Same processing is applied for CRPDMGEXP.
table(sRawData$CROPDMGEXP)
##
## 0 2 ? B K M k
## 618094 19 1 7 9 281826 1992 21
sRawData <- sRawData[sRawData$CROPDMGEXP == "" | sRawData$CROPDMGEXP == "K" | sRawData$CROPDMGEXP == "M" | sRawData$CROPDMGEXP == "B",]
dim(sRawData)
## [1] 901921 7
unique(sRawData$CROPDMGEXP)
## [1] "" "M" "K" "B"
Removing the unexpected values for PROPDMGEXP, CROPDMGEXP we have a dataset of 901921 obs, starting from an original dataset of 902297 obs.
In order to make simplify the calculation, around impact on public heath and economy, 2 new features, PROP_DOLLAR and CROP_DOLLAR, have been added to the dataset reprting the damage value in dollars (considering the magnitude).
sRawData$PROP_DOLLAR <- 0
sRawData$CROP_DOLLAR <- 0
sRawData[sRawData$PROPDMGEXP == "","PROP_DOLLAR"] <- sRawData[sRawData$PROPDMGEXP == "","PROPDMG"]
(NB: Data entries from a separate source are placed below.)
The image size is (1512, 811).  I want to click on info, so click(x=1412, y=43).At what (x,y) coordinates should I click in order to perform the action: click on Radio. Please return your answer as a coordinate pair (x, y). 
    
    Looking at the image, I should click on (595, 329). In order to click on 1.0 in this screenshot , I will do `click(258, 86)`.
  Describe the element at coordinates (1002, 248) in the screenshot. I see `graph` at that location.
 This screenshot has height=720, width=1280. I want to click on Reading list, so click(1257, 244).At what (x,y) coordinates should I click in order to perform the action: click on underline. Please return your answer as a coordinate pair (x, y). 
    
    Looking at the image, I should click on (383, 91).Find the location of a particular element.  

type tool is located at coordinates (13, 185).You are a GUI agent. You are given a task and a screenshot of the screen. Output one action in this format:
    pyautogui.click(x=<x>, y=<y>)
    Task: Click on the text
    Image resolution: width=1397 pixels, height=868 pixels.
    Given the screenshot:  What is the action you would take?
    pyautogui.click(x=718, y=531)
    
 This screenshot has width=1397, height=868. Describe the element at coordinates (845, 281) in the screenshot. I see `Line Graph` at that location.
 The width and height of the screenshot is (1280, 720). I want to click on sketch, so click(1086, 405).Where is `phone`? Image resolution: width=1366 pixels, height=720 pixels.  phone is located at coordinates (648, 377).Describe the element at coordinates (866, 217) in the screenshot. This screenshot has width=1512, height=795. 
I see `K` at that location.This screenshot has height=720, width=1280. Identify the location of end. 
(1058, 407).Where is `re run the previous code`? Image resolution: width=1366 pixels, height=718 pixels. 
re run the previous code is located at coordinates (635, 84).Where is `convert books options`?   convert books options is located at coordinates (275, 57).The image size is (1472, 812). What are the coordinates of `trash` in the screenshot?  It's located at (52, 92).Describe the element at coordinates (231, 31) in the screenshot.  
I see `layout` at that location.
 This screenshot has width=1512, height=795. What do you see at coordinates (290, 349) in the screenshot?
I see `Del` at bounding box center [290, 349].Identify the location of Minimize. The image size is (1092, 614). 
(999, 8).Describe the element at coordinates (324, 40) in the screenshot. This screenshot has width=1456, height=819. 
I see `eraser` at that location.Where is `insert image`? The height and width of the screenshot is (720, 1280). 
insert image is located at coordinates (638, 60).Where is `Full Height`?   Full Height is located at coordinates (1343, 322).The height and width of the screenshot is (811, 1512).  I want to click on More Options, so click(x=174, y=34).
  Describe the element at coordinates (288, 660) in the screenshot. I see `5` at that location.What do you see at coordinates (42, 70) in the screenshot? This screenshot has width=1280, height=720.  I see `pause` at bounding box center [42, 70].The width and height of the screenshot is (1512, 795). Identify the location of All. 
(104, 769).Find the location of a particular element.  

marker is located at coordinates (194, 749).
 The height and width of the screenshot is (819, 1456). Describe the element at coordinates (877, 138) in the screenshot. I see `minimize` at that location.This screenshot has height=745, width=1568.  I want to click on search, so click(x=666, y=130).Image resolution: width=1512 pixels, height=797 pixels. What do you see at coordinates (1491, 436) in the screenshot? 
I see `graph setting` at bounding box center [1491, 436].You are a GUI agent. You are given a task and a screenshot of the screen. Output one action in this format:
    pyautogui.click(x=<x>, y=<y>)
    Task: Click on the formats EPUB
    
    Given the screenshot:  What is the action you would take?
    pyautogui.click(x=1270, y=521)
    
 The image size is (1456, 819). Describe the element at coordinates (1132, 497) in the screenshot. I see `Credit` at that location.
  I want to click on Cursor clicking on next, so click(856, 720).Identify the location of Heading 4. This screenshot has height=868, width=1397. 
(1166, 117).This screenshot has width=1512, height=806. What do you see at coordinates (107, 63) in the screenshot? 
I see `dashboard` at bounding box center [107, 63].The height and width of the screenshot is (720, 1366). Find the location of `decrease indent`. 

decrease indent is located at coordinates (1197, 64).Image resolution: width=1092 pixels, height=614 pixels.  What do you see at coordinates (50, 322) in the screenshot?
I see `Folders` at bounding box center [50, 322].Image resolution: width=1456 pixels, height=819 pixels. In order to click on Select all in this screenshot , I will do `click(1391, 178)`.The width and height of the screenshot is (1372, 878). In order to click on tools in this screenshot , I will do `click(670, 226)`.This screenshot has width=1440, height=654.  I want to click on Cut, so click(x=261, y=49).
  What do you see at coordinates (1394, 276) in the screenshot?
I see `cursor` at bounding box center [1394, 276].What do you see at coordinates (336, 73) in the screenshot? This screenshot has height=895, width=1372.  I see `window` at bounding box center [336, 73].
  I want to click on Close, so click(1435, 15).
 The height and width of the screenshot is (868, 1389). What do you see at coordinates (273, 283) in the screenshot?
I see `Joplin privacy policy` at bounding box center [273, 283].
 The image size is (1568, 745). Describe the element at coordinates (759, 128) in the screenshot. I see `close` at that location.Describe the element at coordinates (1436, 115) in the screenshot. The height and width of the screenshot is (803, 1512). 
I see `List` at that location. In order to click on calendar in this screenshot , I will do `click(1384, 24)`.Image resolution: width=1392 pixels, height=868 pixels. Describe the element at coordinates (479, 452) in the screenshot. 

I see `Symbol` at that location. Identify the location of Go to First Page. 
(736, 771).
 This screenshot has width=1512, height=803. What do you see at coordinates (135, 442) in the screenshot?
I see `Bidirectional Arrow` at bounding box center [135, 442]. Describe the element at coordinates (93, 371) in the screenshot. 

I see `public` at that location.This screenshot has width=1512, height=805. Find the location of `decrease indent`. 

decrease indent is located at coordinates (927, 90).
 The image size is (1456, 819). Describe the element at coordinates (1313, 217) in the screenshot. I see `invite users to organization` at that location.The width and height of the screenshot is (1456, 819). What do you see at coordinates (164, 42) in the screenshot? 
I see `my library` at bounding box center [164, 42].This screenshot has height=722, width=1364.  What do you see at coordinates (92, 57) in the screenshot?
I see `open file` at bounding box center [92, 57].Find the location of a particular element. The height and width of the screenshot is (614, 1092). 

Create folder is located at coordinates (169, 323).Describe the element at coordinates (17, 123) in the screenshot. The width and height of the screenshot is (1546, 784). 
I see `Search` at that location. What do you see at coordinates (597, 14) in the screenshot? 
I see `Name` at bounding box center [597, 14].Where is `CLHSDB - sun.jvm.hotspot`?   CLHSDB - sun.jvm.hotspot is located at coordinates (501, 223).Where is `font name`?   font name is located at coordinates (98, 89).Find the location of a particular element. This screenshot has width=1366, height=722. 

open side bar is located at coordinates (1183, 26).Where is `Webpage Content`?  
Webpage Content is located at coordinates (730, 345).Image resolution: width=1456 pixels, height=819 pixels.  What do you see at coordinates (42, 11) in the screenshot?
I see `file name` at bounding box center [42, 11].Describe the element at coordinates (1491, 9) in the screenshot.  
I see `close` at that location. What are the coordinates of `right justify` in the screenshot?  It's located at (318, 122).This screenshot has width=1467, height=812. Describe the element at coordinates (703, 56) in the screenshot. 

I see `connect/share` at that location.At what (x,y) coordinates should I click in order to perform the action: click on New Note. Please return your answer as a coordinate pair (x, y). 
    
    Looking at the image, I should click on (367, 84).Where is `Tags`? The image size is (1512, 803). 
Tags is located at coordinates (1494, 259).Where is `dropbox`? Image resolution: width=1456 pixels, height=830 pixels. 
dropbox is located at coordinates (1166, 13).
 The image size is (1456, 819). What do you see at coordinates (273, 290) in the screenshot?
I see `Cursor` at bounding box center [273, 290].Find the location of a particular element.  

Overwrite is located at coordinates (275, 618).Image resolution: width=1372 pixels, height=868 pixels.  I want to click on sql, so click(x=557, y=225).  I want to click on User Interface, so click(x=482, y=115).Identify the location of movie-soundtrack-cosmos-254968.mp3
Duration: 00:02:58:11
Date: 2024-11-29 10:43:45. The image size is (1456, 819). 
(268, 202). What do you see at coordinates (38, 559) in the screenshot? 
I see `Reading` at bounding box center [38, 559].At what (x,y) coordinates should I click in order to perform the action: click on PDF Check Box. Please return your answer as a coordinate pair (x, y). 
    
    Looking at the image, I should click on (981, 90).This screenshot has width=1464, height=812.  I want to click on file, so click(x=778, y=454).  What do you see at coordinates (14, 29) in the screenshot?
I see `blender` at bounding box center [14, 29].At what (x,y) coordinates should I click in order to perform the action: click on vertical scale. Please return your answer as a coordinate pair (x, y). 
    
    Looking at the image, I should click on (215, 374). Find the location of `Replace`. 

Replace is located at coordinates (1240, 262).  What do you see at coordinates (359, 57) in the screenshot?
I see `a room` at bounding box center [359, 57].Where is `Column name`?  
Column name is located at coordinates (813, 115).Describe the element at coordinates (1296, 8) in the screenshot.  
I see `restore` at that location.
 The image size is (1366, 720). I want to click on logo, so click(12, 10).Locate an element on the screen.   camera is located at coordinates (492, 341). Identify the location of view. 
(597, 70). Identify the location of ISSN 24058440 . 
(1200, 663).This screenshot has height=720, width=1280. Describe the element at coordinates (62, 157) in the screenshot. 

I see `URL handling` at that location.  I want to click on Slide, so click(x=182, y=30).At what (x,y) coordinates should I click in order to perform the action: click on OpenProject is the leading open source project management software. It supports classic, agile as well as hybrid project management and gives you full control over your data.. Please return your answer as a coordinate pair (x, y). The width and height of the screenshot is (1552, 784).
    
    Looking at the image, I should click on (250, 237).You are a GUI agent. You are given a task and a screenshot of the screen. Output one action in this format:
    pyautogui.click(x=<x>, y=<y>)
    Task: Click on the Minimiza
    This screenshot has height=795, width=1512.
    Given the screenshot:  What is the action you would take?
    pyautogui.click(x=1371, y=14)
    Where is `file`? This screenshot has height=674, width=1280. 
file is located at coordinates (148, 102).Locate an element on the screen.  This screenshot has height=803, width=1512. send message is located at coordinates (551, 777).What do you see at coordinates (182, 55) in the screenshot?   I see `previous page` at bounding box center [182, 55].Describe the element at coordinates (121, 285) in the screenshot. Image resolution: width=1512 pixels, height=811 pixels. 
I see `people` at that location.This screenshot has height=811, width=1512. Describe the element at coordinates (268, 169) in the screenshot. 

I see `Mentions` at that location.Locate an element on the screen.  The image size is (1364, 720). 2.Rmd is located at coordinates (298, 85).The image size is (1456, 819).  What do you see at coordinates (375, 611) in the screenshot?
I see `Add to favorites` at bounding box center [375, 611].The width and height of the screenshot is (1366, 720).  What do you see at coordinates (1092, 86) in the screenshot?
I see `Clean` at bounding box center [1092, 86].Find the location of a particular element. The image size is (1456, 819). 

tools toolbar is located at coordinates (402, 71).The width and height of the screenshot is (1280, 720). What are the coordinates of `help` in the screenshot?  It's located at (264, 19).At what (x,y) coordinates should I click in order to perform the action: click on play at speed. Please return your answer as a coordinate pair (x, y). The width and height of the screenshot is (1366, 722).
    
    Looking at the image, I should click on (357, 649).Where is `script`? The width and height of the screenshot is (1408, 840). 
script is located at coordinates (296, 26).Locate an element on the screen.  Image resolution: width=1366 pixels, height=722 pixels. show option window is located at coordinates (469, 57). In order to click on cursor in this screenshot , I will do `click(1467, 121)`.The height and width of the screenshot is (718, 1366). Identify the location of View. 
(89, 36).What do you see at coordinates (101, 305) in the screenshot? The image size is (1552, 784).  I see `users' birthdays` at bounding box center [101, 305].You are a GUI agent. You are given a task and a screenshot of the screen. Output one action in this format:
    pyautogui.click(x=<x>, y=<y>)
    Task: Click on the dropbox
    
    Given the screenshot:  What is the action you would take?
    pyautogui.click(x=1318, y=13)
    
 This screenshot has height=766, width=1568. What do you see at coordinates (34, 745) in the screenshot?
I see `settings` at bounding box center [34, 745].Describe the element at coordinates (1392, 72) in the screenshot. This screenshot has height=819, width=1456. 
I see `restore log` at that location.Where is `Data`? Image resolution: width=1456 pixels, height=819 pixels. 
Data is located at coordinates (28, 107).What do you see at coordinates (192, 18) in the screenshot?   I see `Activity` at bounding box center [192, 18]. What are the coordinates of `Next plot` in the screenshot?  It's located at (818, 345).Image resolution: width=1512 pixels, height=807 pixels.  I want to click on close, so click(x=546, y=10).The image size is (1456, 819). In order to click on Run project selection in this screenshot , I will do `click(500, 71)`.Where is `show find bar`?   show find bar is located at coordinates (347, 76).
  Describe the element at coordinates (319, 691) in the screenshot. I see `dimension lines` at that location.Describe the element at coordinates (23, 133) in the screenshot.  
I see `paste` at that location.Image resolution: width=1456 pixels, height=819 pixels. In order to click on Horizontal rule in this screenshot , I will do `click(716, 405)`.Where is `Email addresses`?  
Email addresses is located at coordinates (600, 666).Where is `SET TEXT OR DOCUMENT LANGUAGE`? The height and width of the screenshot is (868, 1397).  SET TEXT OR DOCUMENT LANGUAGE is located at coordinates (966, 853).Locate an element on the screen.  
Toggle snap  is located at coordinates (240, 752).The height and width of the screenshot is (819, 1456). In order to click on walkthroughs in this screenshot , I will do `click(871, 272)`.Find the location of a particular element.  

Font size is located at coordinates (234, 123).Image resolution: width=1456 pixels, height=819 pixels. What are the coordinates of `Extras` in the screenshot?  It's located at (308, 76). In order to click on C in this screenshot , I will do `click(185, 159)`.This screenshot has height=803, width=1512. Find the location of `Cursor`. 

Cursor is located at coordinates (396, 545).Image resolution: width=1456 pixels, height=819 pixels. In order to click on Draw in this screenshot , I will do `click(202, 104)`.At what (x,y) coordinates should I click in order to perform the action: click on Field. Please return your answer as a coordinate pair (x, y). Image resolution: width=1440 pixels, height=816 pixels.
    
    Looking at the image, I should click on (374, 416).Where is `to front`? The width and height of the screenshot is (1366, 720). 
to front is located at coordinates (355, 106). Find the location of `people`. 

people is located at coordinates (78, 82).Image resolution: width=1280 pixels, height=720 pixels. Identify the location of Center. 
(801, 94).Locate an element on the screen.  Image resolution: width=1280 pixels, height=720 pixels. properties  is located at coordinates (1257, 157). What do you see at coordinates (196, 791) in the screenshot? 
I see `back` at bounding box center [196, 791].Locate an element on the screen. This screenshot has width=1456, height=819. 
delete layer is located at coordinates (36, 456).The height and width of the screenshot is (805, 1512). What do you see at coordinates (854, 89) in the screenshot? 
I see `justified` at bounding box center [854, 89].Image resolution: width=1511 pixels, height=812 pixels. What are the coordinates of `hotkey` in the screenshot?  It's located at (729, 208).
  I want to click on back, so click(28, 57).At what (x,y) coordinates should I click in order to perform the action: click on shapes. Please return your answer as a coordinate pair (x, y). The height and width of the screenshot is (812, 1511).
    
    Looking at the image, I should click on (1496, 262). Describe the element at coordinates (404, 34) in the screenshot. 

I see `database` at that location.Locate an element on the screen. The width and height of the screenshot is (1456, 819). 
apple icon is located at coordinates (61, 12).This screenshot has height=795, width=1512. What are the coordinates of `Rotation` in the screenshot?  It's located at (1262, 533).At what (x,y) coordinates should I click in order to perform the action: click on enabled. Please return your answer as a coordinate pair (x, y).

sRawData[sRawData$PROPDMGEXP == "K","PROP_DOLLAR"] <- sRawData[sRawData$PROPDMGEXP == "K","PROPDMG"] * 1000
sRawData[sRawData$PROPDMGEXP == "M","PROP_DOLLAR"] <- sRawData[sRawData$PROPDMGEXP == "M","PROPDMG"]* 1000000
sRawData[sRawData$PROPDMGEXP == "B","PROP_DOLLAR"] <- sRawData[sRawData$PROPDMGEXP == "B","PROPDMG"] * 1000000000
sRawData[sRawData$CROPDMGEXP == "","CROP_DOLLAR"] <- sRawData[sRawData$CROPDMGEXP == "","CROPDMG"]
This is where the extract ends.